Sunday, October 15, 2006
5:30 p.m. Human, All Too Human
Louis Malle (France, 1972)

(Humain, trop humain). A woman negotiates an enormous overhead crane to deliver, godlike, a giant object to the floor of what is revealed to be an automobile manufacturing plant, full of brightly painted metal and constant movement. It's a filmmaker's paradise, and the camera has to be seen as another machine in this circumstance, the director another on the "chain de montage" (assembly line) referred to in the prologue to this strangely, perhaps deceptively captivating documentary shot in the Citroën plant in Rennes. With no commentary, and not a word from the workers, we see them ply their considerable skills in various circumstances, none of them easy. Malle looks at the movements, the time, and the intensity of workers' investment in Modern Times. His dispassionate stance is at times almost Bressonian, at others, as comic as Tati. The title confounds: is this the human face of our machine world, or are these humans being turned into machines?

STORED DATA >>
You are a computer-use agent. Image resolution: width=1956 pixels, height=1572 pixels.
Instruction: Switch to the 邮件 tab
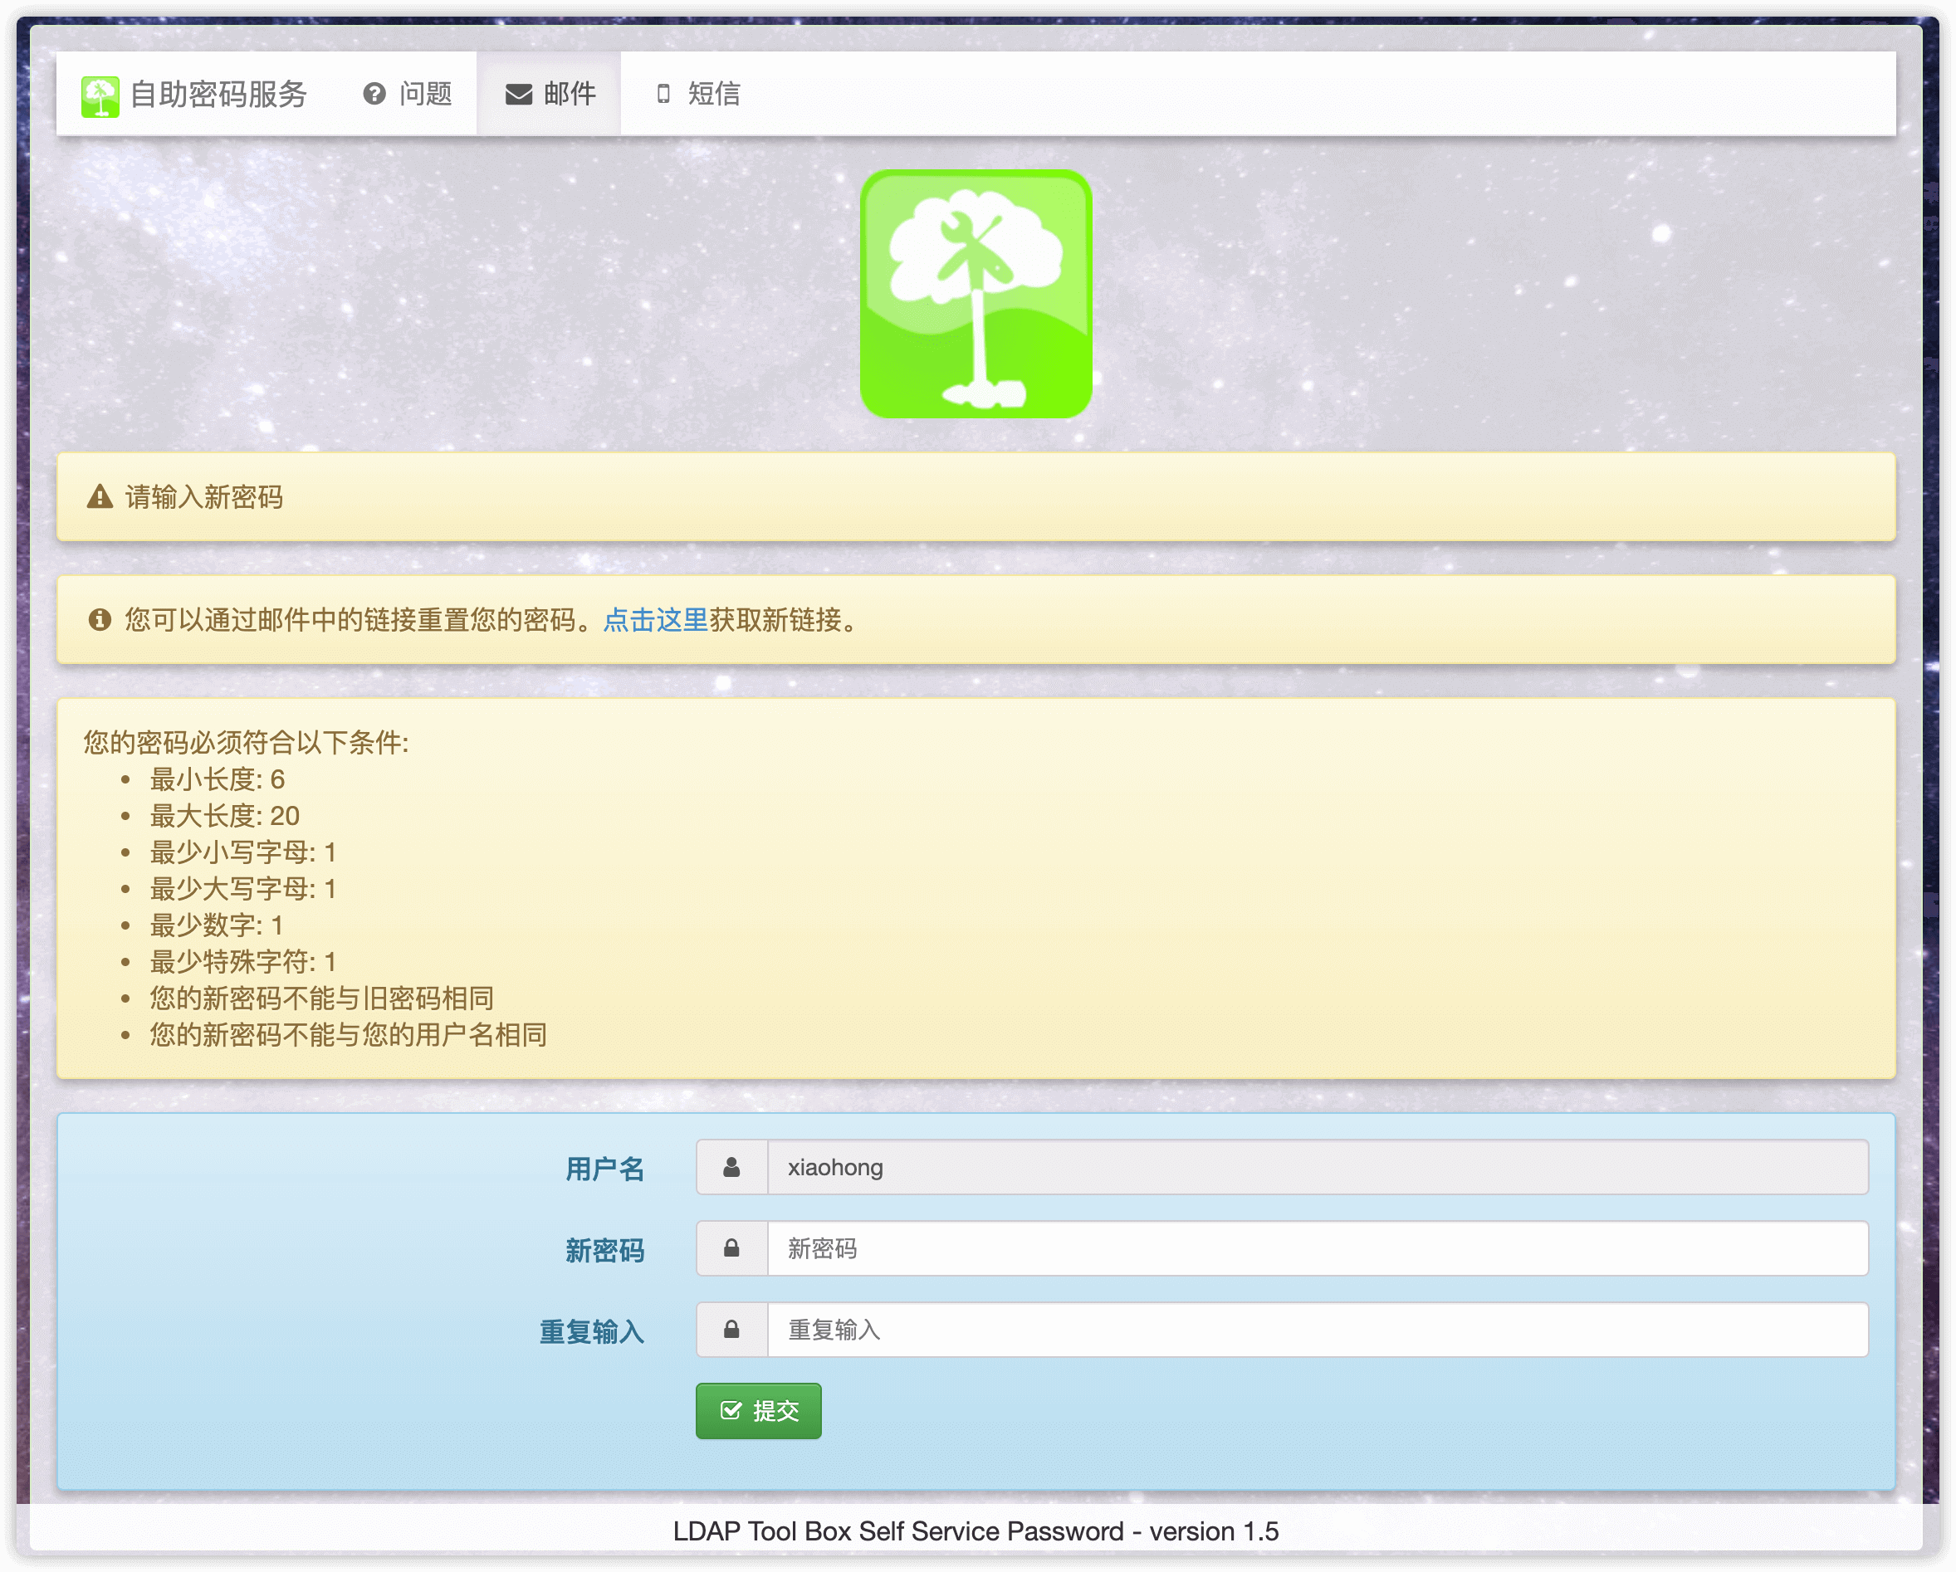(569, 93)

INSTRUCTIONS TO FOLLOW >>
Continue the description of Louis Malle's documentary Human, All Too Human, picking up after its final sentence. The data plays no part here.

WRITTEN REPLY >>
—Judy Bloch

• Photographed by Etienne Becker, Malle. (110 mins, B&W, 35mm, From Janus/Criterion Collection)

Preceded by short:

Symphonie mécanique (Jean Mitry, France, 1955). The activities of factories become an abstract ballet set to music by Pierre Boulez. (13 mins, B&W, 35mm, From Argos Films)

• (Total running time: 123 mins)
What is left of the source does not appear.